WHAT IS NEEDED | In the items, from the line with "Given: Open the profile avatar icon" up to and including the last line, replace "Open" with "Select". Write out those lines again with nothing else changed, and leave out the picture.
+++ DATA EXTRACT +++
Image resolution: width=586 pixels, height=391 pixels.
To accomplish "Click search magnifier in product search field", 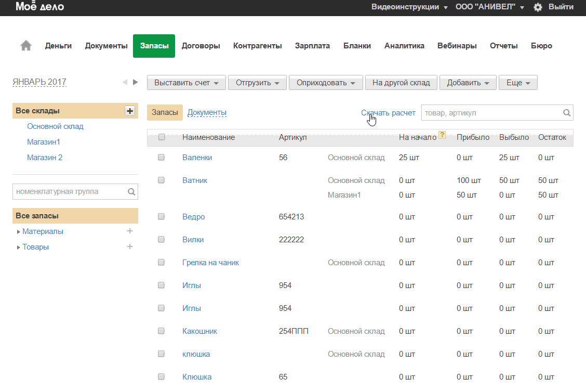I will 567,113.
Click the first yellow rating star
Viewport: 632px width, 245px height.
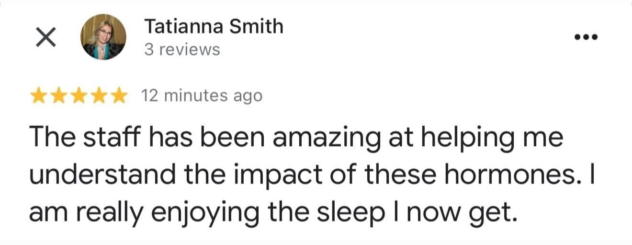coord(38,96)
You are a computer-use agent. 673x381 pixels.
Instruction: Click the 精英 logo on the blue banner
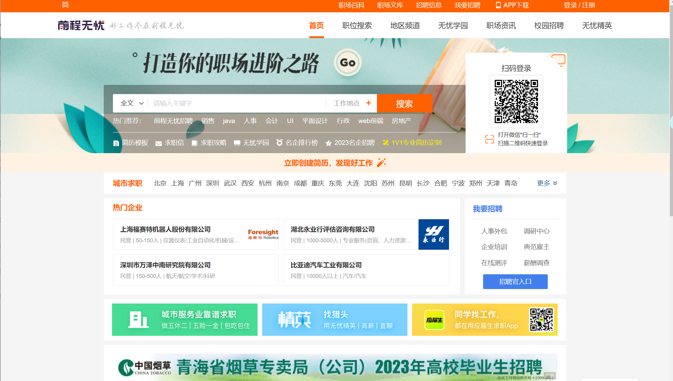point(295,319)
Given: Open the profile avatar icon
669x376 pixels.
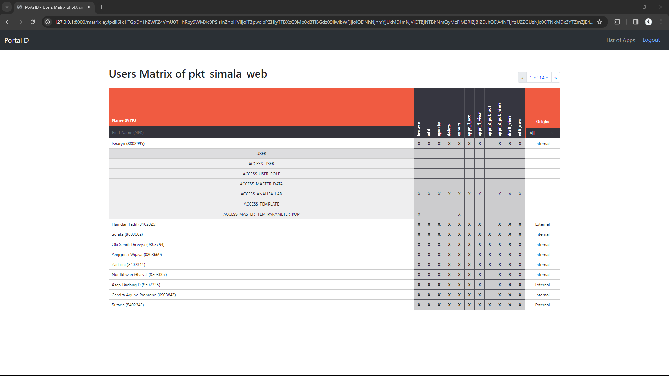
+++
RESULT OF THE TASK |
Given: Select the profile avatar icon
669x376 pixels.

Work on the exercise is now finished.